Figure 3.

OX40 signaling induces stimulation of metabolic activity and cytokine release in ALL cells.

PBMC of ALL patients were either cultured alone, on immobilized M-OX17 monoclonal antibody or human IgG isotype control (10 μg/ml).

(A) Metabolic activity of ALL cells was determined by CellTiter Glo assay after 24 hours. Results of OX40-positive (n=10) and OX40-negative samples (n=3) are shown. For normalization, results obtained with untreated ALL cells were set to 1. Horizontal bars represent mean.

(B) Cytokine levels of IL-6 (after 24 hours), TNF, and IL-8 (both after 6 hours) in culture supernatants were determined by ELISA. Results obtained with OX40-positive (n=14, upper panel) and OX40-negative ALL samples (n=3, lower panel) are shown. Horizontal bars represent mean.
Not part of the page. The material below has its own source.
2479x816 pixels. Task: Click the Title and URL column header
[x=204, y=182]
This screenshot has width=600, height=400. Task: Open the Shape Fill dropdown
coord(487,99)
(C) Fold increase (OX40/isotype) in cytokine production (IL-6, TNF, and IL-8) of ALL cells after OX40 stimulation. Each patient is shown as individual bar. Dotted lines represent a 2.5-fold increase in cytokine production.

(D) Quantification of cytokine release by ALL cells after OX40 stimulation. Numbers of patients showing fold increase <2.5 (light gray), ≥2.5-fold increase for one cytokine (gray), two cytokines (dark grey) or three cytokines (black) are displayed.

(E) Analysis of results obtained with 14 OX40-positive patient samples with regard to release of specific cytokine combinations. Positive response (+) was defined as ≥2.5-fold increase of each individual cytokine upon OX40 signaling. The percentage of samples responding with the indicated cytokine pattern is depicted.

*Statistically significant differences, P<.05. ns, not significant.